Dati del compito =>
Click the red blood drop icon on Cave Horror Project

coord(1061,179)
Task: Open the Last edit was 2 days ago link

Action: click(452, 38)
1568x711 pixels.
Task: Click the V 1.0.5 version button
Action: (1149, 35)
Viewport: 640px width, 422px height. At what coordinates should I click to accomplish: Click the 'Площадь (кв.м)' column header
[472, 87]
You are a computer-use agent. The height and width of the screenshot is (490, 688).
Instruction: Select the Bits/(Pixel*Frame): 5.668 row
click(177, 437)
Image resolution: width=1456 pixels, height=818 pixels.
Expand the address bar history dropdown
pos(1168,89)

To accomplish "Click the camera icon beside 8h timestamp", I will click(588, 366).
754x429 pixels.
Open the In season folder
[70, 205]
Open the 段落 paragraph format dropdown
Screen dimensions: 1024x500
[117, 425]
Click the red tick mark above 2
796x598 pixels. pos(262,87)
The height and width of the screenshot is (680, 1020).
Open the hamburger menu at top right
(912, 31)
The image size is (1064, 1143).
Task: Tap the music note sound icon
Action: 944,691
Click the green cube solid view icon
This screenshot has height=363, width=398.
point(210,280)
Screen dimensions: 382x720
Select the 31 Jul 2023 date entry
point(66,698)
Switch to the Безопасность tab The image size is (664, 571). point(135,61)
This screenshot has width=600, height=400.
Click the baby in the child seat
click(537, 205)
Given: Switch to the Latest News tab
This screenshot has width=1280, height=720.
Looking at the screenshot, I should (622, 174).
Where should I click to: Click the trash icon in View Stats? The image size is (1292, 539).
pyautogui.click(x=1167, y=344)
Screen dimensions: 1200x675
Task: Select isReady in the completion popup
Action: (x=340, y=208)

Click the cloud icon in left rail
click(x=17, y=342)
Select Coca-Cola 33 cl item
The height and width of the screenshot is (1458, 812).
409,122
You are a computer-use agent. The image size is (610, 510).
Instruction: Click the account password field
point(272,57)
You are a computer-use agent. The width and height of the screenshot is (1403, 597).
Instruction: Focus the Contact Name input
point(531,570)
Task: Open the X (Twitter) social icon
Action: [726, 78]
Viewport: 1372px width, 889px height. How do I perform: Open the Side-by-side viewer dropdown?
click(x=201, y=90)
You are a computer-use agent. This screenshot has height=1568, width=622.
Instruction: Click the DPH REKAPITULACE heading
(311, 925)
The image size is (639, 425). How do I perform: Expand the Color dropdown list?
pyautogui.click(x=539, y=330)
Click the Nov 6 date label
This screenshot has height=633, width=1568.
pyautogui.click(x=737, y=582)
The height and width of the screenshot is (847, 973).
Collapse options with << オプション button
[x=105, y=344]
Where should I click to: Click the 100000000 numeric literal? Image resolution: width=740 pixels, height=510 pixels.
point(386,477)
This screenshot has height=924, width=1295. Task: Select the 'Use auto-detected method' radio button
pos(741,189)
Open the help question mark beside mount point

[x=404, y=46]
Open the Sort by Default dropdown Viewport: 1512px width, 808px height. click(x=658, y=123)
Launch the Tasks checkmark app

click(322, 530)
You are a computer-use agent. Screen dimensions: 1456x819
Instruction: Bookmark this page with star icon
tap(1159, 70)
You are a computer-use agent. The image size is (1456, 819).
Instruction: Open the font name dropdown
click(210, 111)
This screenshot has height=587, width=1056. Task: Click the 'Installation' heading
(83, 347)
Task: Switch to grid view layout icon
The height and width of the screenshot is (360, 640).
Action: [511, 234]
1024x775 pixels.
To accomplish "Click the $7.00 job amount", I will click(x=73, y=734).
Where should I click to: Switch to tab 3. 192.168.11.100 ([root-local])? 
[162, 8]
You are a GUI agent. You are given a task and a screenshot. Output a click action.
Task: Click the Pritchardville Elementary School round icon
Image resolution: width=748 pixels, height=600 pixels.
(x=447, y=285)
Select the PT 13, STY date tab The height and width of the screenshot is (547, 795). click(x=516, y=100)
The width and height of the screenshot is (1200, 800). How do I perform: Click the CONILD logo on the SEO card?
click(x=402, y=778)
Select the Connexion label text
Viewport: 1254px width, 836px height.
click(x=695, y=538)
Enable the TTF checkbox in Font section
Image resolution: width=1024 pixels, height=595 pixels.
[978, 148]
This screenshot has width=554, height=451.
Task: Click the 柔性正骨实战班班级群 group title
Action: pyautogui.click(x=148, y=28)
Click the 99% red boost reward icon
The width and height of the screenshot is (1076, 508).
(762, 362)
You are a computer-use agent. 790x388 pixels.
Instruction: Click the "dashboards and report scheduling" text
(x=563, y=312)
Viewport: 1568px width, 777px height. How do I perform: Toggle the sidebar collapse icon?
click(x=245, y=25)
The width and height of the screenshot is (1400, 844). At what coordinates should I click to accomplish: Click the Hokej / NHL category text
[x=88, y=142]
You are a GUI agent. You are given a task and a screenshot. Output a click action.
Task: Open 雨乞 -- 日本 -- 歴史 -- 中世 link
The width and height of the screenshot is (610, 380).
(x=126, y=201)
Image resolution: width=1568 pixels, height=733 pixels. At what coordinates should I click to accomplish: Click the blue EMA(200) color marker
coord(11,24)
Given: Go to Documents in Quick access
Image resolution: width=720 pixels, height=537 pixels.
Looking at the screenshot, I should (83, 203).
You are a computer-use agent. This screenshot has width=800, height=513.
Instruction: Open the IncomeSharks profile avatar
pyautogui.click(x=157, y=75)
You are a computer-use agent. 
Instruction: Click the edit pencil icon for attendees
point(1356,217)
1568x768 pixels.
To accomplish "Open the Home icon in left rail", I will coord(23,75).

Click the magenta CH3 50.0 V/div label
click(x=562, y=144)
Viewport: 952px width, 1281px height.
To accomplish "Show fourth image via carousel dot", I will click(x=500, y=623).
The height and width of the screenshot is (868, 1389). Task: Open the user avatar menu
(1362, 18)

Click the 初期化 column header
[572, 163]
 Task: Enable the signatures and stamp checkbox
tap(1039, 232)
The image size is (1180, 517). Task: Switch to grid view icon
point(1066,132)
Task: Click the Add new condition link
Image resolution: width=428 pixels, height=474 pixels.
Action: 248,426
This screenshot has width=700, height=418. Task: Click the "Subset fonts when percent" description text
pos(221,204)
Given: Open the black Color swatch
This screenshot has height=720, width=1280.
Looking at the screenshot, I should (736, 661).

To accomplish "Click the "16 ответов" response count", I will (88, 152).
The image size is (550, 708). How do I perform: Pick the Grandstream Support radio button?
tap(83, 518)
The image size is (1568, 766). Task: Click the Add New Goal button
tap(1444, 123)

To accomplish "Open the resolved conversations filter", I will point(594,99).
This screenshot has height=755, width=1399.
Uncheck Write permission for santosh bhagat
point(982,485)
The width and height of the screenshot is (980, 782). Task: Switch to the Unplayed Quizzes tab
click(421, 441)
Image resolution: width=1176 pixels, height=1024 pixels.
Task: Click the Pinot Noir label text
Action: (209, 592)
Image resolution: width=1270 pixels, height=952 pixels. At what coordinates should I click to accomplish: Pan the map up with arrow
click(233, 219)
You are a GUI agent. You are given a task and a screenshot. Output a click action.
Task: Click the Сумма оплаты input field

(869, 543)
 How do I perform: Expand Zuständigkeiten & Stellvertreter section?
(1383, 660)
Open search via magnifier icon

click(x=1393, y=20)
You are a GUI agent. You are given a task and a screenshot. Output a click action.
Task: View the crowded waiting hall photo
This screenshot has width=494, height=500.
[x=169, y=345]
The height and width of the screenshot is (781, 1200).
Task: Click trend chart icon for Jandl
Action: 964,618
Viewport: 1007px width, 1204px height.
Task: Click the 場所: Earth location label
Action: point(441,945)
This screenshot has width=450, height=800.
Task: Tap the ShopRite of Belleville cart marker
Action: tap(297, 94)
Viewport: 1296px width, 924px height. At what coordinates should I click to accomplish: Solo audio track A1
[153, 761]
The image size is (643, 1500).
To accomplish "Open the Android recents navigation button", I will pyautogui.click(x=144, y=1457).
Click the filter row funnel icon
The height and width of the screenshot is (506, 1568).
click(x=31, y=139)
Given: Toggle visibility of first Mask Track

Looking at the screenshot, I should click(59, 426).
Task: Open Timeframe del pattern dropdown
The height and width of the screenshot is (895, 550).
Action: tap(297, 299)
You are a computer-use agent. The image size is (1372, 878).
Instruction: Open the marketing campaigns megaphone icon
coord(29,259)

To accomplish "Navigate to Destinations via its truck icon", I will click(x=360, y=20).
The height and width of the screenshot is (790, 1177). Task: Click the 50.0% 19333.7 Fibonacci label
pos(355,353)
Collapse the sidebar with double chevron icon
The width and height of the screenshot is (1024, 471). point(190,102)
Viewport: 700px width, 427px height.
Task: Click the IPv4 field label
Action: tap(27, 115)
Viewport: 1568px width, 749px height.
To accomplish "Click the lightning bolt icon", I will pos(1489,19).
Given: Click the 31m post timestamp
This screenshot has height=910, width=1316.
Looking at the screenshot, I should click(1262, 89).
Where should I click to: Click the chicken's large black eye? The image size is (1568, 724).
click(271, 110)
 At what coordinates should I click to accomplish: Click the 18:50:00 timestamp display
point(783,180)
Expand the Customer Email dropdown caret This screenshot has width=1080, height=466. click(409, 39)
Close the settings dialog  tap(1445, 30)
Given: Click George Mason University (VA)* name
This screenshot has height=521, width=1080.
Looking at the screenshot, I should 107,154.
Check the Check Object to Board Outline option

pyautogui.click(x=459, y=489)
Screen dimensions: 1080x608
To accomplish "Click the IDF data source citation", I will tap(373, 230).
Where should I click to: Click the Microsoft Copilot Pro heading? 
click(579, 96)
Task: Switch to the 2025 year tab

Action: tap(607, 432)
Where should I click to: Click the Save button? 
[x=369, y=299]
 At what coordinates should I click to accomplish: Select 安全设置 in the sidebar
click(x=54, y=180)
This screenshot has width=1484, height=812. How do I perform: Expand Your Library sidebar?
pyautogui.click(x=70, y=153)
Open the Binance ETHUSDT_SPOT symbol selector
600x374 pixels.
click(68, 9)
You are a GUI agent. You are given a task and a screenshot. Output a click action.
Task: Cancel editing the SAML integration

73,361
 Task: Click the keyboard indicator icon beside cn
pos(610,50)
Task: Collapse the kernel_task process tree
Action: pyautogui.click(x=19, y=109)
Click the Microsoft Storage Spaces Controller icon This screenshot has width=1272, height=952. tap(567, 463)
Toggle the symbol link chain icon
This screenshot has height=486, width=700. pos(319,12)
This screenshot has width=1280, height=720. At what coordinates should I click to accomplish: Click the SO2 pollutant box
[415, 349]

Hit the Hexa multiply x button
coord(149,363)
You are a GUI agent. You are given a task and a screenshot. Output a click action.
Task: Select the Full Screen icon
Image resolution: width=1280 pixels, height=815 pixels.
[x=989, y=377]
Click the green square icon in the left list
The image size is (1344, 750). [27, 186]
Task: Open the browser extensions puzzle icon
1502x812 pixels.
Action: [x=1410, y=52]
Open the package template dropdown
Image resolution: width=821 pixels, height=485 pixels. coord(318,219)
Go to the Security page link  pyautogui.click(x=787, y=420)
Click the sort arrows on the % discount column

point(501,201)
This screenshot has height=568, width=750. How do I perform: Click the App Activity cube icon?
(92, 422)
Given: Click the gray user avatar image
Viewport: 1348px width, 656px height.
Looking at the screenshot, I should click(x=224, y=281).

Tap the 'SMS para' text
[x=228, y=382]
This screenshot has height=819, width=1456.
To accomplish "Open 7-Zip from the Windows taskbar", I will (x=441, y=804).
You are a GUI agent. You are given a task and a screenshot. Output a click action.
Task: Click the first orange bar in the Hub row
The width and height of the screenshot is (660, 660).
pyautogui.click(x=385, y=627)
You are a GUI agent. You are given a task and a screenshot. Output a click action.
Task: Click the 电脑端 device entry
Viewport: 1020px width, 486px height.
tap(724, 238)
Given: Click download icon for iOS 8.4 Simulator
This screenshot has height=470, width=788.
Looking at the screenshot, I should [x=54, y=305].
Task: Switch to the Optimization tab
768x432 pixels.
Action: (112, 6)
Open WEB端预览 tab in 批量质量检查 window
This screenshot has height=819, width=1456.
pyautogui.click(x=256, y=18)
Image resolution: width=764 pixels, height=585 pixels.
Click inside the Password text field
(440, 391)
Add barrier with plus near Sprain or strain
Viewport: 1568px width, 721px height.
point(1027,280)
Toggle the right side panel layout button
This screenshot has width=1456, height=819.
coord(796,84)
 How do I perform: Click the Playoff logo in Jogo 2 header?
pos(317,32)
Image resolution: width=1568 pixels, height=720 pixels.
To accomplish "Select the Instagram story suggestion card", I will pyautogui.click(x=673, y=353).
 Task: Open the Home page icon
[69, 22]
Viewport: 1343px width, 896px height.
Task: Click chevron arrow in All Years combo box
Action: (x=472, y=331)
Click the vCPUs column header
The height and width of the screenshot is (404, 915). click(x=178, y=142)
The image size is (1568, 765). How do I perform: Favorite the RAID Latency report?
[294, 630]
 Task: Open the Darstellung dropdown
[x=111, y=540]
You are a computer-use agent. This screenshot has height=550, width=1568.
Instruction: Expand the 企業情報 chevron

Descrizione del compito =>
Puoi trascrivere senza alcuna modifica le righe dei dati che vanno da quella che contiene "has height=550, width=1568." fino alla fine dei dati, estremi compresi?

Risultato del compito =>
You are a computer-use agent. This screenshot has height=550, width=1568.
Instruction: Expand the 企業情報 chevron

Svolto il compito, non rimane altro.